Saturday, April 4, 2009

A Hag Wearing Jeans

This morning, sitting with my tea and my journal, I was visited in my imagination by a hag wearing faded jeans and a saggy grey sweat shirt. She was all over wrinkles, like the before pictures on the Weather Channel website.

I hate those images of wrinkle removal: the craggy face, exaggerated; the magic line, like a curtain dropping over reality, that transforms the face to youthful smoothness. The image, in maddening, boring repetition, etches itself on my psyche, one more form of subtle misogyny.

My heterosexual women friends have told me about the descent into invisibility that aging has brought them. No longer important in "the eye of the guy", as one woman put it, makes them feel worthless, like maybe it's their time to go out on the ice and die. I am assured that the most skilled and proficient career woman will feel this irrational tug. For me, a lesbian, "the eye of the guy" has been at best an irritant and at worst downright dangerous. Not being seen has always suited me just fine. And even so, I sometimes feel that aging diminishes me.
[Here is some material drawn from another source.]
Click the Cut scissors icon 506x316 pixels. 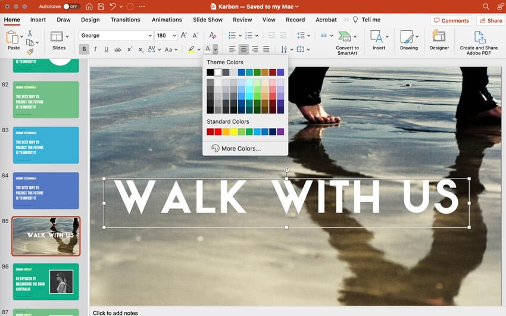[x=30, y=33]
The hag, of course, would like to be called Sophia. "Hag" once meant wisdom instead of ugliness and invisibility. That this is a perspective from a long-ago time is attested to by our collective tales. In our stories and myths, what goddess hasn't hidden herself in some toothless old maid, to watch her people from secret vantage? Even Christ has taken the form of the helpless old widow. This could not happen if hags were attractive, held people's attention.

Sophia chuckles at me, daring me to quit projecting. Uncomfortably I remember the times I have smiled indulgently at collective wisdom as embodied in, for instance, the older women in my church. Then even more uncomfortably I think about the ways I am beginning to resemble those women. I'm just a teeny bit hard of hearing sometimes -- often because I think I know what someone is going to say before they actually say it. I ran into a door a couple of days ago -- gently, with a thud -- because I had expected it would be open and so didn't bother looking. I see paradigms I have longed to shed being broken open and discarded matter-of-factly by people a few years younger than me. That makes me unspeakably joyful. It also serves as warning that it is time for my leadership to take a different form.

Sophia nods, satisfied that now she has my attention. She reaches in the pocket of her jeans and removes a small vial. She prizes off the lid and pours a few drops of some liquid into her hand. Tucking the bottle under an arm she rubs her palms together, then comes at me hands outstretched. I close my eyes, expecting she will rub her ointment on my face.

Instead I feel her fingers against my heart. Small and cool, with that unmistakable sensation of another person's healing touch, they massage the oil in. And I remember -- my wisdom. I remember some of the hurts I have transformed through making them conscious, suffering them, allowing them to be healed; some of the projections I have reeled in and used as teachers; a few of the angers and resentments I have engaged and let go; one or two of the bumbling idiosyncrasies I have seen in myself and come to love. I discover in myself a valuable storehouse.

I can't tell you, just at this moment, what more to make of this vision. Sophia has wiped her palms on her jeans and is regarding me with eyes all a-twinkle. I am grateful that Wisdom treats me so gently. I am awed that she loves me with all the quiet certainly of a snowfall. I aspire to love all her children in just the same way. Impossible task for a little biased human -- I know. Yet still -- I can aspire.